No Irão, a chamada 'polícia de moralidade' prendeu violentamente uma jovem curda, chamada Mahsa Amini, por, alegadamente, não estar a usar corretamente o véu islâmico ('hijab'). Dias mais tarde, Mahsa Amini morreu sob custódia policial devido a alegados atos de tortura, o que desencadeou manifestações por todo o país nas quais foram feridas, detidas e mortas mais mulheres e raparigas.

Ação global insuficiente contra as ameaças à Humanidade


De acordo com a AI, as alterações climáticas, os conflitos e os impactos económicos - causados em parte pela invasão russa à Ucrânia -- verificados no ano passado agravaram os riscos para os direitos humanos.

No Afeganistão, a crise económica faz com que 97% da população tenha passado a viver em condições de pobreza.
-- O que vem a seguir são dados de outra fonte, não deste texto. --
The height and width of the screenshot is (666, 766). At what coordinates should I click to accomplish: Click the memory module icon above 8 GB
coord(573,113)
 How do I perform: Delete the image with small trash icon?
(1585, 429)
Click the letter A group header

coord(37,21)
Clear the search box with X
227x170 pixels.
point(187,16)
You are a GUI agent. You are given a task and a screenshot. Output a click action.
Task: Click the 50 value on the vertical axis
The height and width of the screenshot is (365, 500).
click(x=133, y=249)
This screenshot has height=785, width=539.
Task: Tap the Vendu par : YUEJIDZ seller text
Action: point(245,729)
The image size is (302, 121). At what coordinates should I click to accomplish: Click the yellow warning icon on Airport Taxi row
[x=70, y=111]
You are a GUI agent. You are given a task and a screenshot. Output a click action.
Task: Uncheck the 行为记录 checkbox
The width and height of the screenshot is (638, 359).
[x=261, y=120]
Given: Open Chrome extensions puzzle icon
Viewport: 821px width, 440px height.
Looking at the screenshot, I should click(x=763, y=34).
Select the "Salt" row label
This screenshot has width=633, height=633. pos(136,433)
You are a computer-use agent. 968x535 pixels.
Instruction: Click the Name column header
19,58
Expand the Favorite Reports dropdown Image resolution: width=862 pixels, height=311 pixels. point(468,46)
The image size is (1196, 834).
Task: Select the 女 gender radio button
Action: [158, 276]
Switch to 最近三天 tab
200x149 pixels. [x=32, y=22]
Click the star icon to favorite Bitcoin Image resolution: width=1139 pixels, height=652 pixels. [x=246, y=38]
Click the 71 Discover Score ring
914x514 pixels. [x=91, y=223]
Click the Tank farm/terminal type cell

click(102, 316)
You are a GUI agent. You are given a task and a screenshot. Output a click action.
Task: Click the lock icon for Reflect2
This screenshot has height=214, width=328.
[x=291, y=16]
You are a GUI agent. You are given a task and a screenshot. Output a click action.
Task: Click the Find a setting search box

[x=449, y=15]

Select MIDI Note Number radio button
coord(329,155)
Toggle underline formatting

No Haiti, a crise política e humanitária, exacerbada pela violência generalizada de gangues, deixou mais de 40% da população em insegurança alimentar aguda.

O aquecimento global do planeta e as suas consequências na meteorologia provocou fome e propagação de doenças em vários países no sul da Ásia e na África subsaariana, como o Paquistão e a Nigéria, onde as inundações tiveram um impacto catastrófico matando centenas de pessoas.

Mesmo face a este contexto, não houve evolução em relação à dependência dos combustíveis fósseis, a principal ameaça à vida tal como a conhecemos, aponta a ONG, considerando que "este fracasso coletivo" mostra a "fraqueza dos atuais sistemas multilaterais".

Por isso, este ano, a organização pede insistentemente que sejam reforçados as instituições e sistemas internacionais que se destinam a proteger os direitos humanos, nomeadamente através do financiamento de mecanismos da ONU que visem a responsabilização e investigação de casos.

A AI pede ainda uma reforma do principal órgão decisório da ONU, o Conselho de Segurança, para dar voz aos países e situações que têm sido tendencialmente ignorados, sobretudo os do hemisfério sul.